The slave is surrendered, is helpless, obedient, and loving; she knows herself wholly owned and wholly female; she relishes her domination, and her bonds; she is fulfilled to kneel, and kiss, and serve. She is a female, radically, wants to be such, desires to be such, and loves to be such. She now understands the complementarities of nature, that only in relation to the most male, the master, can she be the most female, the slave. And so, in her place in nature, at a man’s feet, content, she lives and loves. It is no wonder then that slave’s emotional nature is a thousand times deeper and richer than that of her emotionally homeless sister, the wan free woman, pallid in her moral vagrancy.
Can a free woman, truly, not understand how a slave rejoices to be owned, to belong to a man? Can a free woman, truly, not understand how a slave can be grateful for her domination, for her mastering?
Can she not, then, sense the emotional depths of the slave?
Let the free woman, then, in a quiet moment, listen to the whispers within her.
“You are not then disappointed in me?” she asked.
“Certainly not,” I said. “One prizes emotions in a woman.”
“Even though they make us more slavelike?”
“Surely you are aware that the most desirable women are slaves,” I said. “Why else do you think they are put in collars?”
“I must attempt to conceal my emotions,” she said.
“Why?”
“Because I am free,” she said. “Emotions reveal me. They disrobe me. They put me at the mercy of others. They make my heart naked.”

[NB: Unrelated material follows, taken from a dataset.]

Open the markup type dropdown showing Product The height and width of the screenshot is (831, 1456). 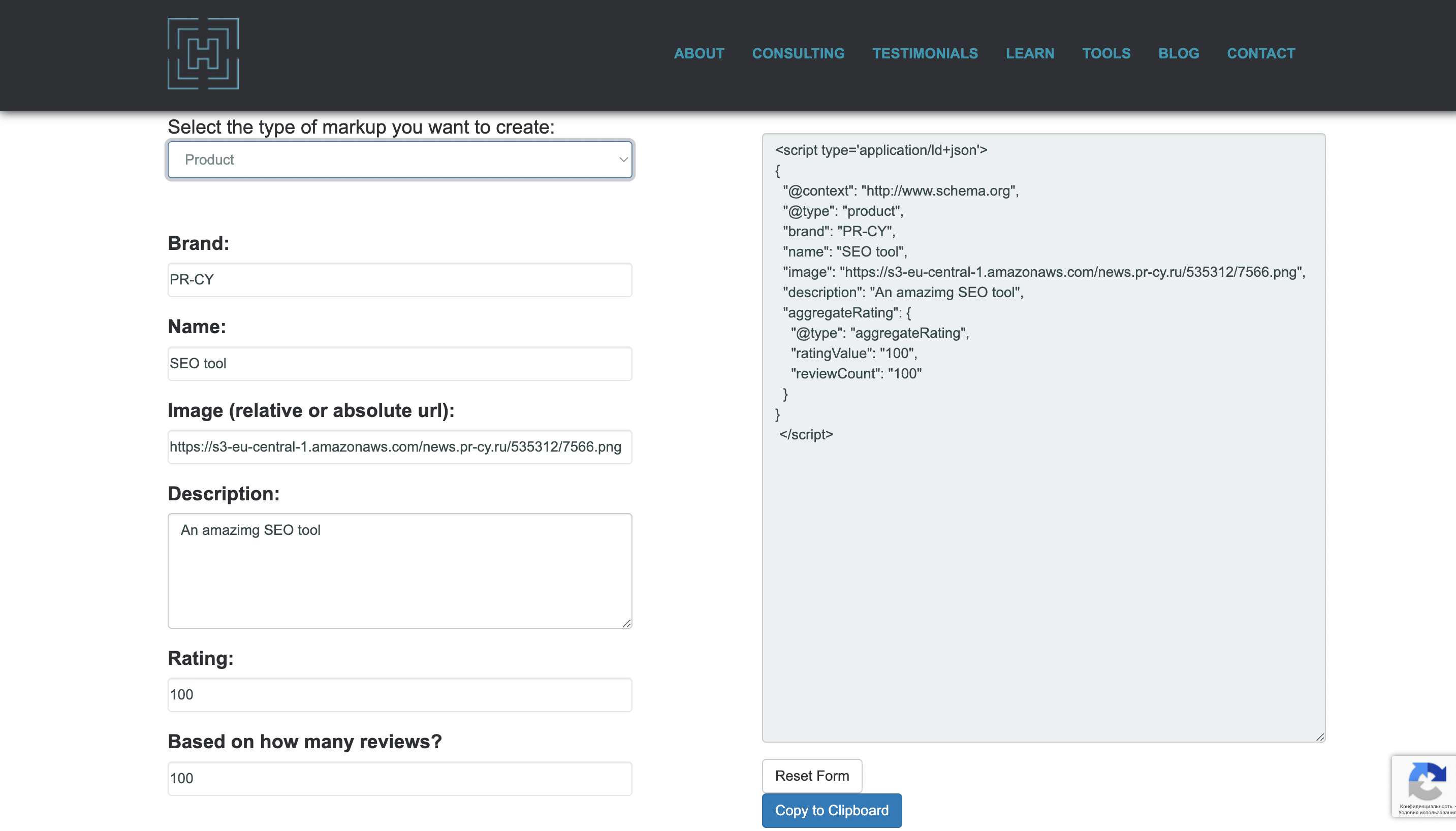coord(399,160)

> “Let your heart be naked,” I said. “Be disrobed. Be at the mercy of others.”
“Then I would be a slave!” she whispered.
“It is true,” I said, “that a slave must reveal her feelings, her emotions. She is not allowed to hide anything. She is to be open, in all ways, to the master.”
“I think I should like to be so open,” she said.
“You would have no choice,” I said.
“How free then is the slave!” she said.
“In that way,” I said.
“Masters and slaves talk?”
“Certainly,” I said, “frequently, and at length. To be sure, the slave may be naked, chained to a ring, or naked, at his feet, on a leash.”
She shuddered, thrilled.
I looked down at the former Lady Publia.
“What do you think we should do with this trussed, hooded slut?” I asked.
The former Lady Publia squirmed, then struggled to a half-sitting position, frantically, but then, helpless, lapsed back.
“Spare her!” said the Lady Claudia.
The hooded, bound slave whimpered, pleadingly.
“Do you ask that as a free woman?” I inquired.
“I ask it as a free woman,” she said. “But if I were a slave I should ask it, too, begging it tearfully, at your feet.”
“She was your enemy,” I reminded her.
“No matter!” she insisted.
“Do you think she would display such solicitude on your behalf?”
“No,” she said.
“Yet you would intercede for her?”
“Yes!”
I saw that a great transformation had taken place in the character of Lady Claudia since her capture and incarceration.
She had become woman enough for the collar.
“What are you doing?” she whispered.
“I am freeing the ankles of our fair captive,” I said. “In that way she can be the more easily mounted on the spear.”
“Desist, I beg you!”
“Too, then, her kickings, and squirmings, can be more obvious to observers. Too, she can more easily try to hold the spear with her feet, and thus strive to stop her descent. To be sure, given the weight involved and the smoothness of the pole she will be unsuccessful. The best she can hope for is to delay the matter for a time, perhaps for a few Ehn.”